Efficacy of sulfadoxine/pyrimethamine in the treatment of uncomplicated Plasmodium falciparum malaria in Republic of Congo.

Congo is facing frequent failures of treatment of Plasmodium falciparum malaria with chloroquine (CQ), which is still recommended and used as a first-line drug. In Pointe-Noire and Brazzaville, the two largest cities that contain approximately 60% of the population of Congo, we compared the efficacy of CQ versus sulfadoxine/pyrimethamine (SP) for treatment of uncomplicated malaria in children 6-59 months old (mean = 33 months) using the standard World Health Organization (WHO) 14-day in vivo test in two phases between 1999 and 2002. Patients enrolled were randomly assigned to receive SP (25 mg/kg of sulfadoxine and 1.25 mg/kg of pyrimethamine) or CQ (25 mg/kg). In the first phase of the study, 46 patients were assigned to the CQ (n = 23) or SP (n = 23) groups in Pointe-Noire and 52 children were assigned to the CQ (n = 26) or to SP (n = 26) groups in Brazzaville. Results were interpreted according to the WHO lot quality assurance sampling method, and treatment failure rates for SP versus CQ were < 25% versus > 25% in both cities. In the second phase of the study, we accurately determined the actual proportion of treatment failures for SP in Brazzaville. Thus, in 75 of the 80 children enrolled and followed-up until day 14, no clinical or parasitologic failure was recorded and no serious adverse reaction was observed. Since the CQ treatment failure rate exceeds the unacceptable upper limit, SP seems well to be an appropriate alternative for the first-line treatment of uncomplicated P. falciparum malaria, at least in the settings of the present study.
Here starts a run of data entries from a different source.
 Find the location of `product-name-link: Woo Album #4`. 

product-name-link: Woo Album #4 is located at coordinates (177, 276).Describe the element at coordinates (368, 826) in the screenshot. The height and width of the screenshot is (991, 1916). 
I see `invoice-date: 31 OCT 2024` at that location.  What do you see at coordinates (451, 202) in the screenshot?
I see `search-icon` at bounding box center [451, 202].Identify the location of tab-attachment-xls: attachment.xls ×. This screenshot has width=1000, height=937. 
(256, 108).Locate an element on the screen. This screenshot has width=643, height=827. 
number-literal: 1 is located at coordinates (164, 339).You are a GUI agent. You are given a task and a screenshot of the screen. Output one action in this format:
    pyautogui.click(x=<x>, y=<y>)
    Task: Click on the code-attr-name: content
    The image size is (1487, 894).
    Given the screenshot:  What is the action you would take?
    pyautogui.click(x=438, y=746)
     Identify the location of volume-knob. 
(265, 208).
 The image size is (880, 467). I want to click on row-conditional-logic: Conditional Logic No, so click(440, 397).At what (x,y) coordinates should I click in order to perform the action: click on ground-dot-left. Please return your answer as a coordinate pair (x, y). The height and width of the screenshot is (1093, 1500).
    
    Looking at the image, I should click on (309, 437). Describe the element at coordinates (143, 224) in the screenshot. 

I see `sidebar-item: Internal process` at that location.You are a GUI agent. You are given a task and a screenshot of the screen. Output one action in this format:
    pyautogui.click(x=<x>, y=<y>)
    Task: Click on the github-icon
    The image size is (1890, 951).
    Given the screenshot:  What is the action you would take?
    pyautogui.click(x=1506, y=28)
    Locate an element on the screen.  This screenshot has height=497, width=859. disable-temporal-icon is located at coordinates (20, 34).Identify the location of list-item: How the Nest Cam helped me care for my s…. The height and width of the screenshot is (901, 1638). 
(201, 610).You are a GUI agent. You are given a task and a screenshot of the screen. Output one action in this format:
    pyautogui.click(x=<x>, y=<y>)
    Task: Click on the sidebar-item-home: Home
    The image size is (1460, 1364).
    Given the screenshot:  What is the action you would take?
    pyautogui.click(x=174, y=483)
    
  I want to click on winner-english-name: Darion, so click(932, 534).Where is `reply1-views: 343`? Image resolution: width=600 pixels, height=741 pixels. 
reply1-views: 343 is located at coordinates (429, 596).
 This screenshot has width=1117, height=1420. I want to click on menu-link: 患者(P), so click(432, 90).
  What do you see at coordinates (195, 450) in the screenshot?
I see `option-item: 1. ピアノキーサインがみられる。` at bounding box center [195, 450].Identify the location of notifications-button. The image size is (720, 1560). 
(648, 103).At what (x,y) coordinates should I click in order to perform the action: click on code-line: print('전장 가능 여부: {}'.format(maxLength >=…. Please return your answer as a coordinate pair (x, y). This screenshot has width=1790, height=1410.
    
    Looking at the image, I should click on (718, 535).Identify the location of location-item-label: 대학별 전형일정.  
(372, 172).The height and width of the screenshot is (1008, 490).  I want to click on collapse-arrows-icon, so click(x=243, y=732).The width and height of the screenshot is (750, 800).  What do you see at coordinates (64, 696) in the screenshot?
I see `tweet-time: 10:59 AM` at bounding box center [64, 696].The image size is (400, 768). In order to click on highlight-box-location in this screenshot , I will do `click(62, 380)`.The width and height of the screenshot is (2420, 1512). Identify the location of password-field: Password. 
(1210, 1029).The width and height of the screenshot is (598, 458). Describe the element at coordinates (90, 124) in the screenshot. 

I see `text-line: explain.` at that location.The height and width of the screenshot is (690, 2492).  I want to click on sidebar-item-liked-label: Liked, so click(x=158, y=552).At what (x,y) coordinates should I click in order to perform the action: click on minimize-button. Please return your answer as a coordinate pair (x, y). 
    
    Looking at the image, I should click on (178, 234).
Epidemiology of drug-resistant malaria in Republic of Congo: using molecular evidence for monitoring antimalarial drug resistance combined with assessment of antimalarial drug use.

In Congo, urgent efforts are needed to help with the revision of the national antimalarial drug policy. Despite its high resistance level, chloroquine (CQ) is still extensively used as the first-line treatment for uncomplicated Plasmodium falciparum malaria. The study was conducted in children under 5 years with uncomplicated malaria in Pointe-Noire and Brazzaville, the two largest cities that contain approximately 60% of the population of Congo. We investigated by polymerized chain reaction and sequencing methods the frequency distribution of molecular markers for antimalarial drug resistance, including mutations in P. falciparum chloroquine resistance transporter (pfcrt) gene associated with CQ resistance and mutations in dihydrofolate reductase (dhfr) and dihydropteroate synthetase (dhps) genes conferring resistance to sulphadoxine/pyrimethamine (SP) among pre-treatment P. falciparum isolates, as well as assessing antimalarial drug use in the community. pfcrt (K76T) mutation was present in most isolates (96.4%, n = 138) and high frequency (69.2%, n = 133) of triple-mutant dhfr-S108N, N51I, C59R was observed. The quintuple mutant (dhfr-S108N, N51I, C59R and dhps-A437G or S436A, K540E) considered as molecular marker for SP treatment failure was not found because dhps-K540E mutation was absent in isolates tested; this is a clear evidence for the excellent efficacy of SP that we previously described in the same population. The complete absence of the dhps-K540E mutation is a deterrent component for using this molecular marker as an early warning tool for SP resistance testing in that population. Poor compliance issues related to the antimalarial drug use including inappropriate manufacturing practices reported in this study require intensive attention and should be taken into account when implementing drug policy change. If Congo changes its treatment policy from CQ to SP monotherapy, this will not last long. The strategy of combining SP with other affordable and effective antimalarial drugs such as the artemisinin derivatives to improve efficacy and to delay the development of parasite resistance is essential.